What is expected: Using the material that follows, output exactly the lines from the one containing "Open the payment_app column filter menu" through the one containing "Viewport: 1495px width, 780px height.", with both ends kept.

Given records:
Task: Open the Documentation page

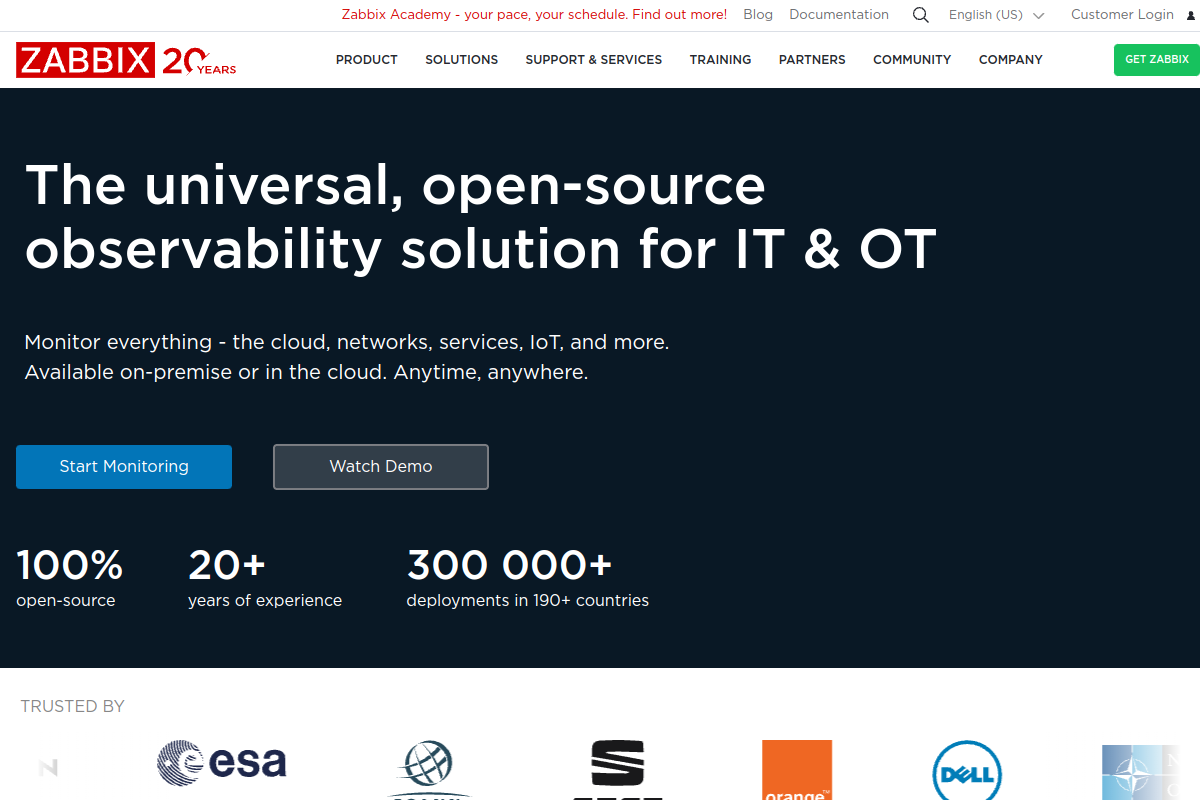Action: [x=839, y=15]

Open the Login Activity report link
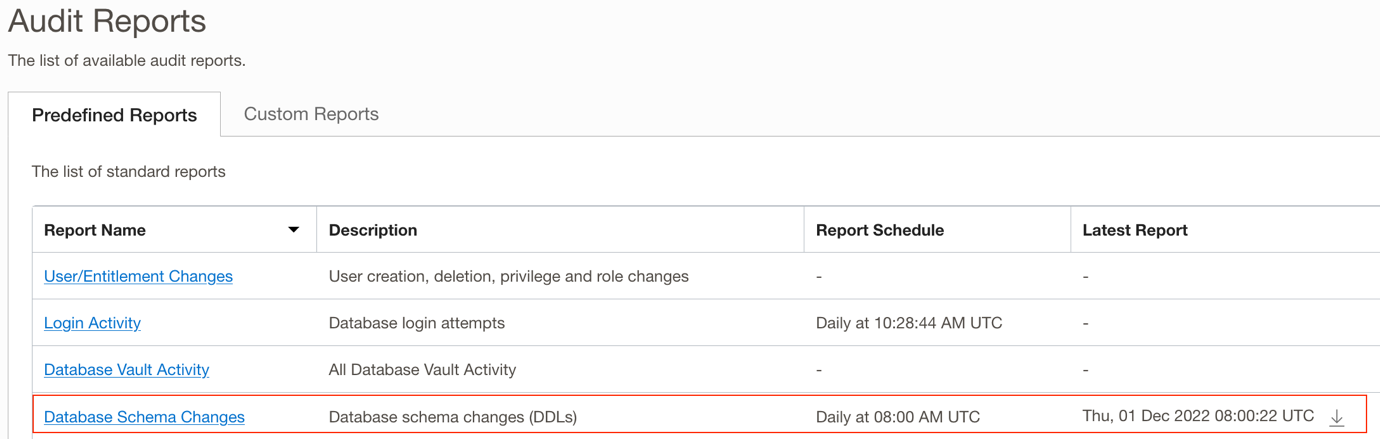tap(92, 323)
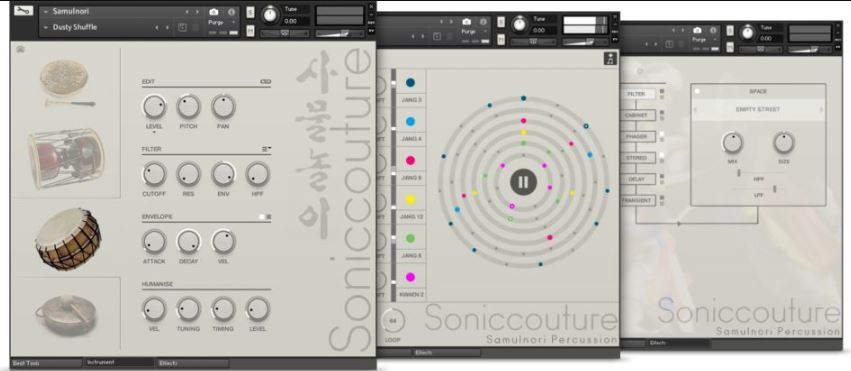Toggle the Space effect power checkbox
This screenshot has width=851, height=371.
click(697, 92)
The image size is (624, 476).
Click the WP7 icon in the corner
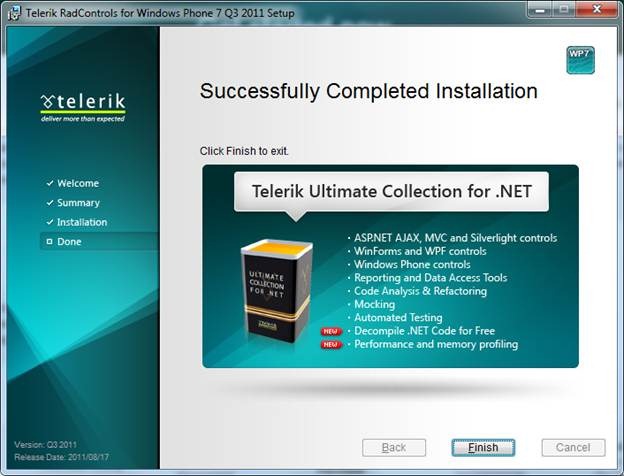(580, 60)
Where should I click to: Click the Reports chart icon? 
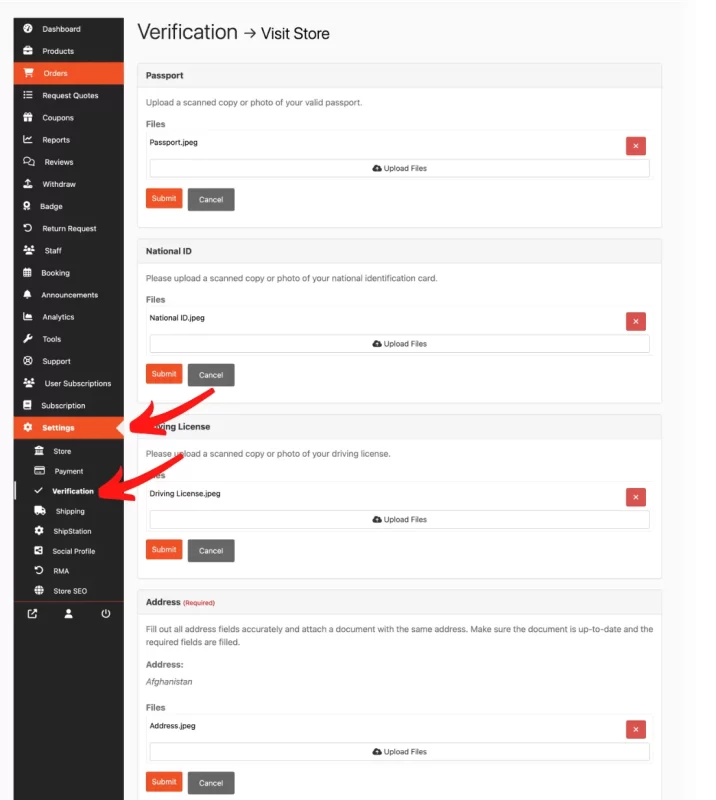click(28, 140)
--
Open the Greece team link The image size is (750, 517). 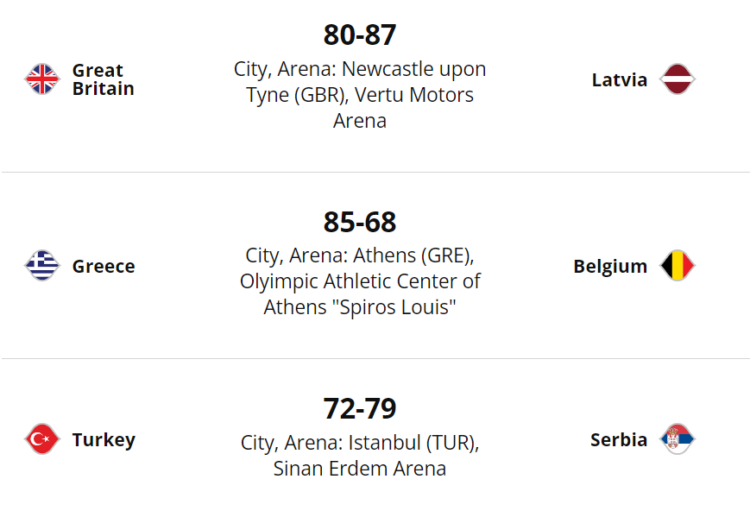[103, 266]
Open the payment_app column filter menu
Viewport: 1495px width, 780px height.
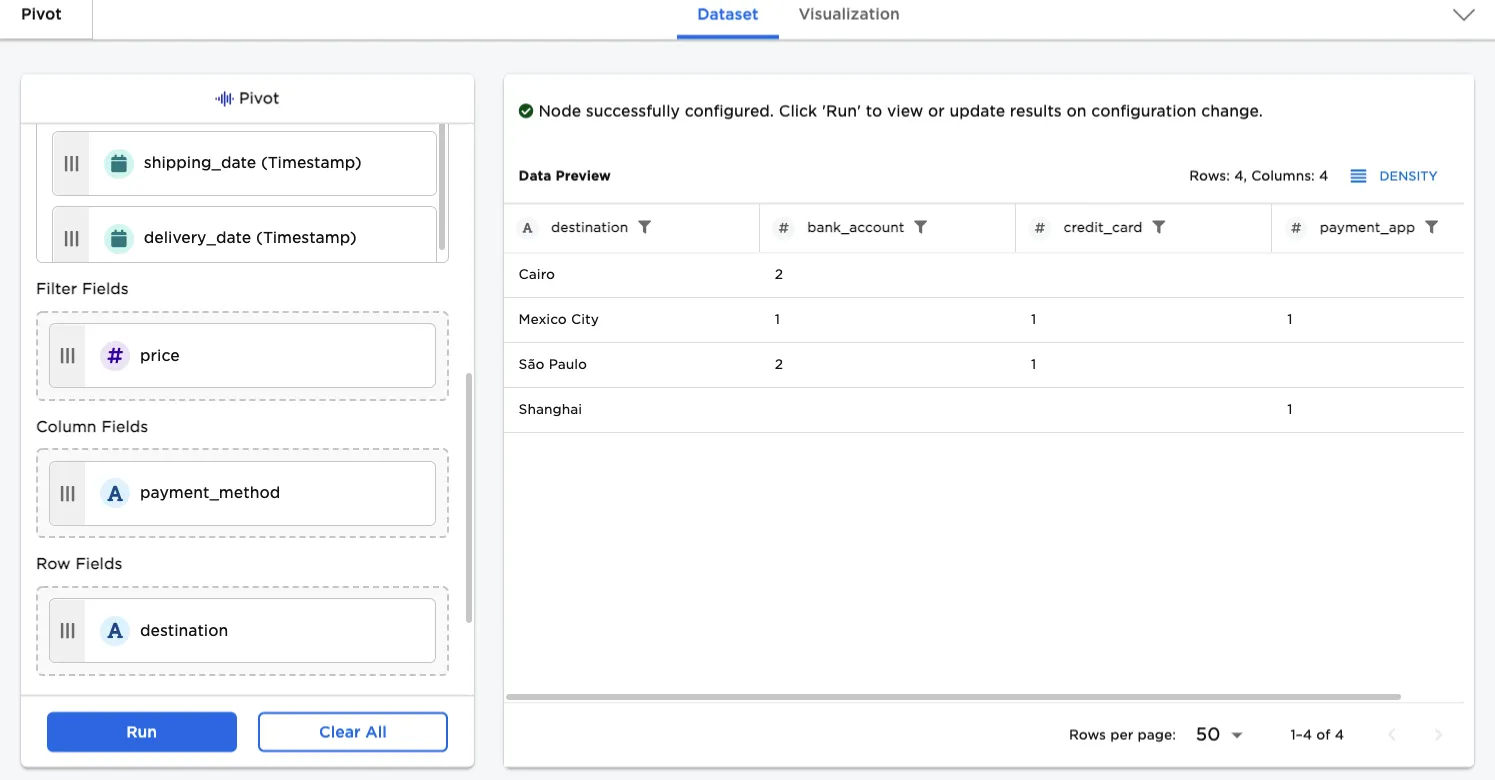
---
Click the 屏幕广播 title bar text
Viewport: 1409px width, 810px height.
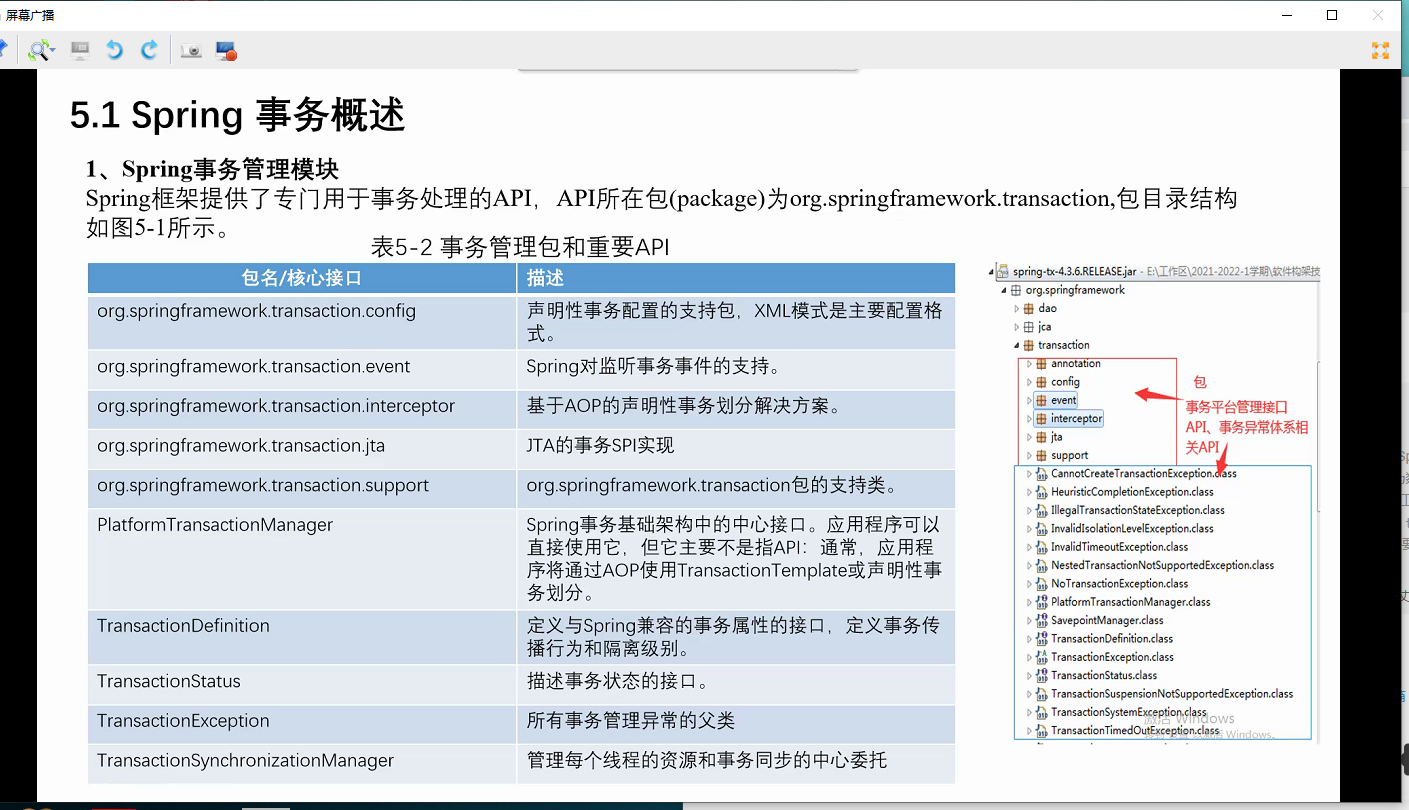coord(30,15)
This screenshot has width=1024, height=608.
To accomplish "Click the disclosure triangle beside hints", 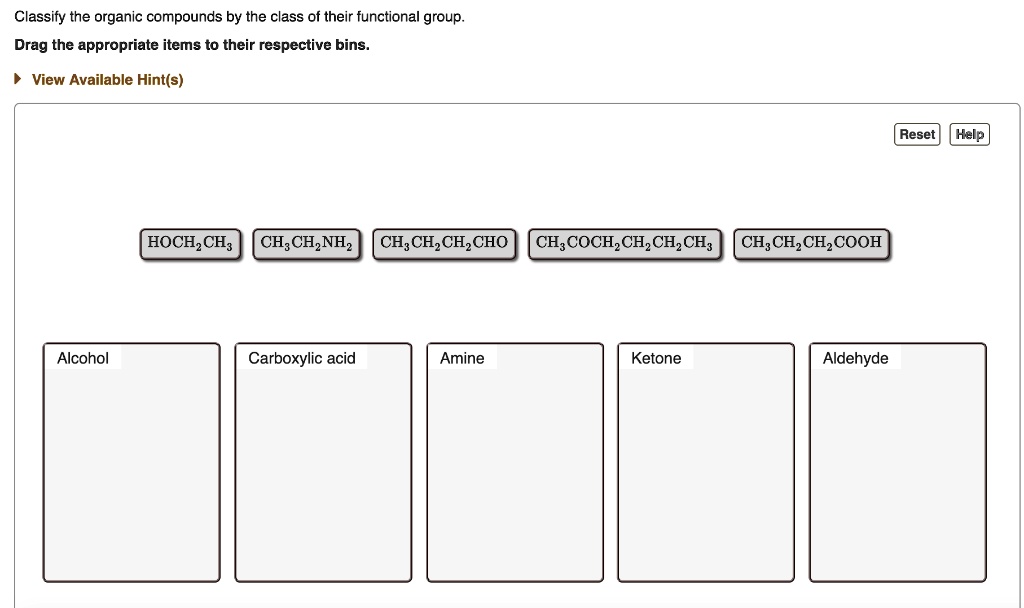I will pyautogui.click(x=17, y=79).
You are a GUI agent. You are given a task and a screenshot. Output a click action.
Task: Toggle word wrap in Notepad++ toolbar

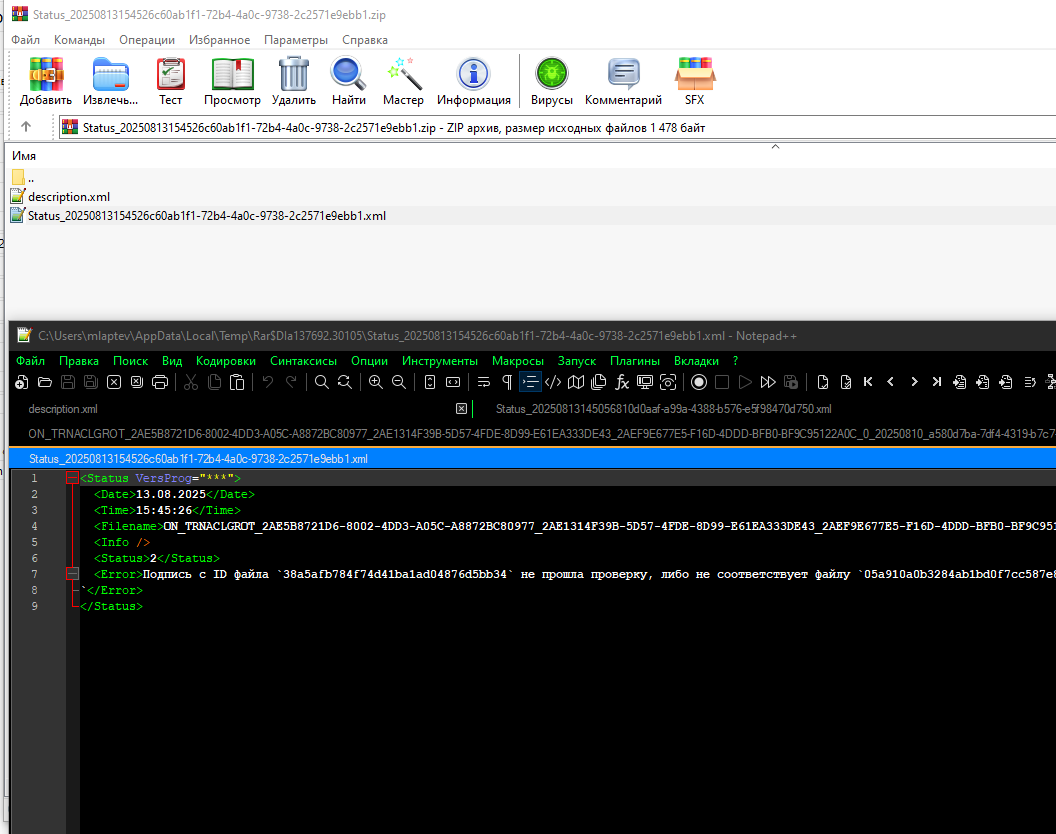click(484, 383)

Your solution:
Open the payment_app column filter menu
Viewport: 1495px width, 780px height.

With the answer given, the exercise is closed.